Got my left turn signal fixed late last night, now the treasure truck oozes fully working and ready to had on adventures! pic.twitter.com/Is7D0ay9YT
— TrashureSeeker (@TrashureSeeker) March 20, 2018
Halfway on my way home from the dealership I noticed the left turn signals wasn’t working. I probably should have driven right back and have that fixed, but I was more than happy to have left that dealership for good and I was too far out anyway. My car, my responsibility now.
Non-working turn signals are one of the better faults your car can have because it’s pretty simple for everyone to diagnose and fix the error. When I noticed it I had never fixed a turn signal before so that shows how easy it is and you can definitely do that yourself.
It’s actually quite fun to diagnose where a turn signal error is coming from because there are a couple different options and none are particularly hard to fix:
- Broken bulbs
- Broken fuse
- Corroded ground connection
- Shorted cable somewhere
- Broken relais
The only thing you can’t fix right on the spot with basic tools and maybe a couple hardware store supplies is the relais. It costs roughly 10-20€ to buy a new one and plug it in, but that’s the last thing you want to try. Actually in my case I was pretty sure the relais was okay because one side was working and the hazard flashers had the same error on the left side. The first thing I checked was that the hazard lights showed the same result, you can do that right on the spot from inside the car (or check from the outside to see if the lights flash on both sides).
That meant the most likely cause was the relay itself or a short somewhere.
Before I get back to my error let me talk a bit about the different problems you could have to summarize because I found it hard to find a cumulative list:
- All signals don’t work:
- Likely a problem with the relay or a short to ground somewhere. This can also be caused by a broken bulb in some cases.
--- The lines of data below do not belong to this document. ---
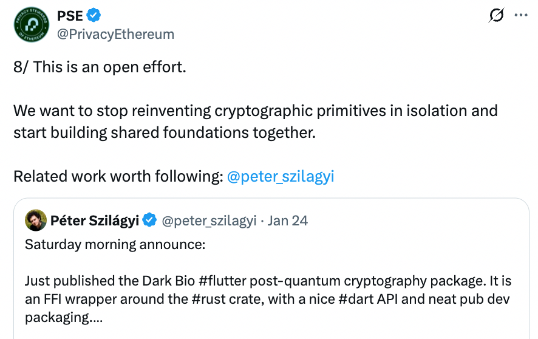Screen dimensions: 538x339
Task: Open the PSE display name
Action: click(x=70, y=16)
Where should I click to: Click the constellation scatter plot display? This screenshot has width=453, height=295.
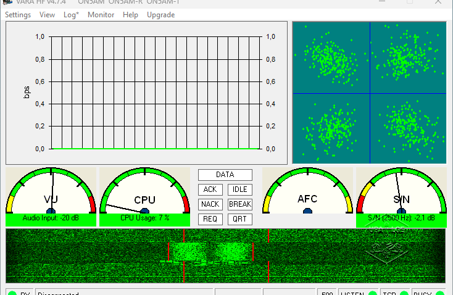tap(369, 93)
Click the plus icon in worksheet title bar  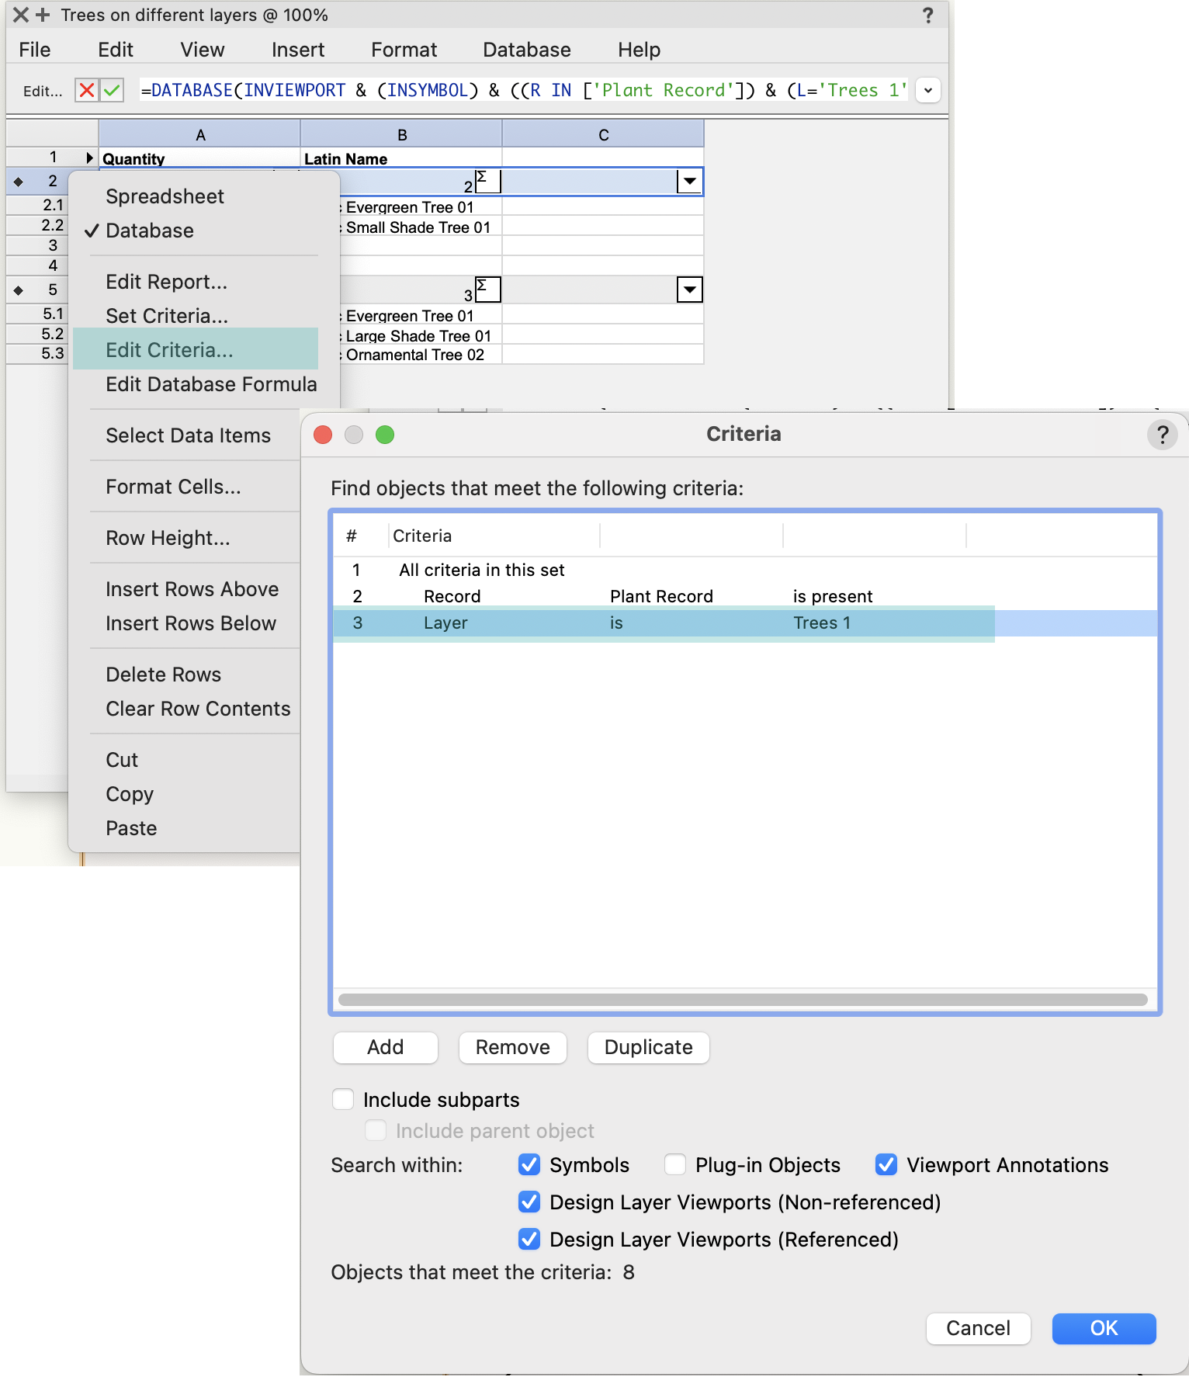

- One side (either left/right or front/rear) doesn’t work, but hazard flashers work on both sides:
- It shows the bulbs and connections are working and the relay is faulty.
- One side doesn’t work, also doesn’t work when activating the hazards:
- Most likely caused by a short on that side, check with multimeter to find the cause of the error. Can also be a blown fuse.
In my case I started by checking all the fuses – which were fine – because that is the easiest to test and fix. To check them you simply use a multimeter in resistance / ohm mode and touch the ends of the fuse to get a reading.
Since that wasn’t the problem I next checked the relay. Most of the time you will find the turn signal relay under the steering column or by your main fuse box, but it can also be under the hood, somewhere around the passenger seat and really a lot of places. I face the added complexity of not having a manual and a truck so old that there isn’t much to be found on the internet so I had to find the relay by pulling out relays while the turn signals were on and figuring out which one stopped the working right side.
Once I had pulled it out and put it back in the error suddenly changed and the left side was suddenly working when I activated the flashers. That showed clearly that my relay was faulty, any other cause would not have changed at all.
I wanted to switch it out for the new relay I had ordered, only to find out that even though it was listed as the right part it was a four-pin relay and the one installed was a five pin. I still don’t know what the fifth pin does, but when I took another look at the relay I noticed one of the contacts was oxidized.
Just to test things out I scraped the contact with my knife and put it back in. Lo and behold everything worked again!
I hope this post gives you a general idea on how to deal with non functioning turn signals, it’s really an error you can fix at home and it saves you a great deal of money over going to a mechanic shop.